TASK REQUIREMENTS:
Write out word for word each line from the one containing "693x505 pixels. How" through the close of the listing, including both ends. Pictures do not belong in the copy.

#### RECORDS FOR THIS EXERCISE ####

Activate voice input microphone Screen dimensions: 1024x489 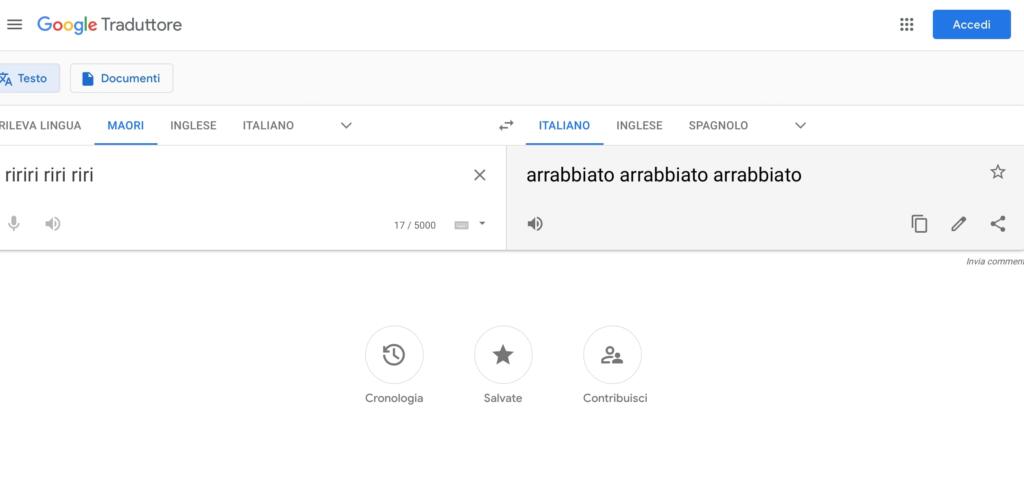coord(14,224)
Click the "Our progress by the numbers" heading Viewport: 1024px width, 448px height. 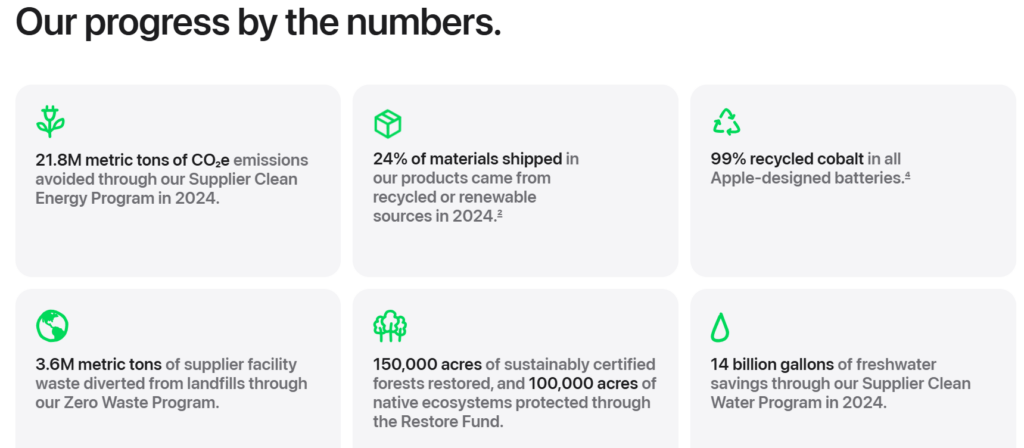click(258, 22)
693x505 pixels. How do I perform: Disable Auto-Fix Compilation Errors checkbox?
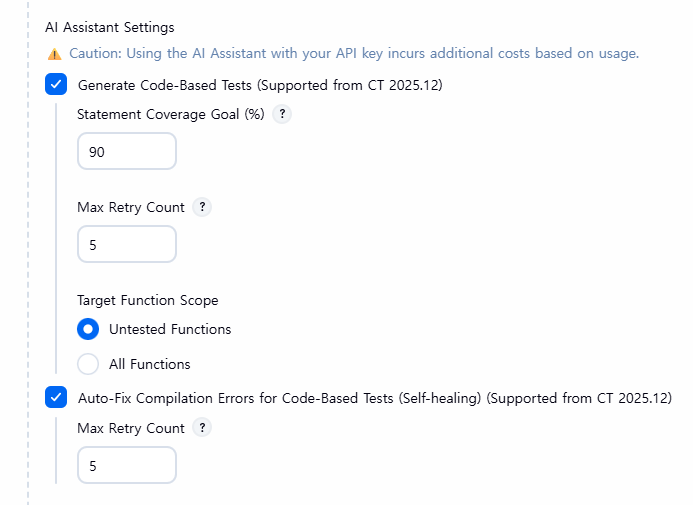point(56,397)
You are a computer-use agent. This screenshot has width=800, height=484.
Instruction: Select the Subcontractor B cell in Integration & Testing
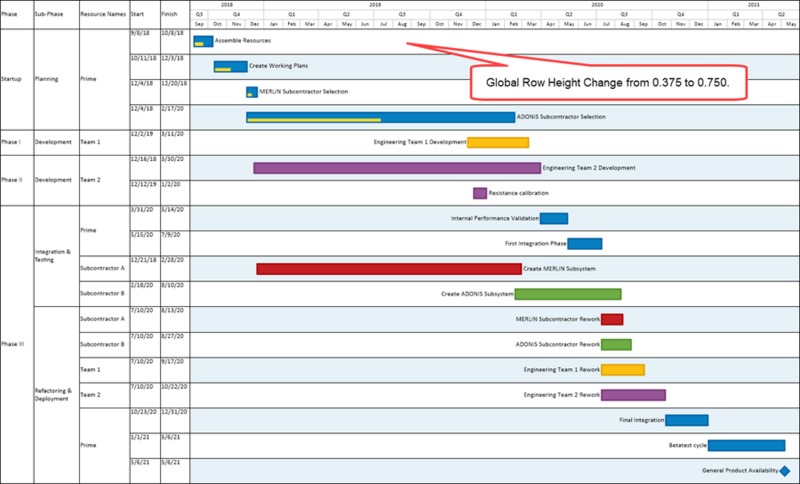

####

SOLUTION:
693x505 pixels. How do I perform: Disable Auto-Fix Compilation Errors checkbox?
point(56,397)
You are a computer-use agent. This screenshot has width=800, height=484.
Instruction: Select the Subcontractor B cell in Integration & Testing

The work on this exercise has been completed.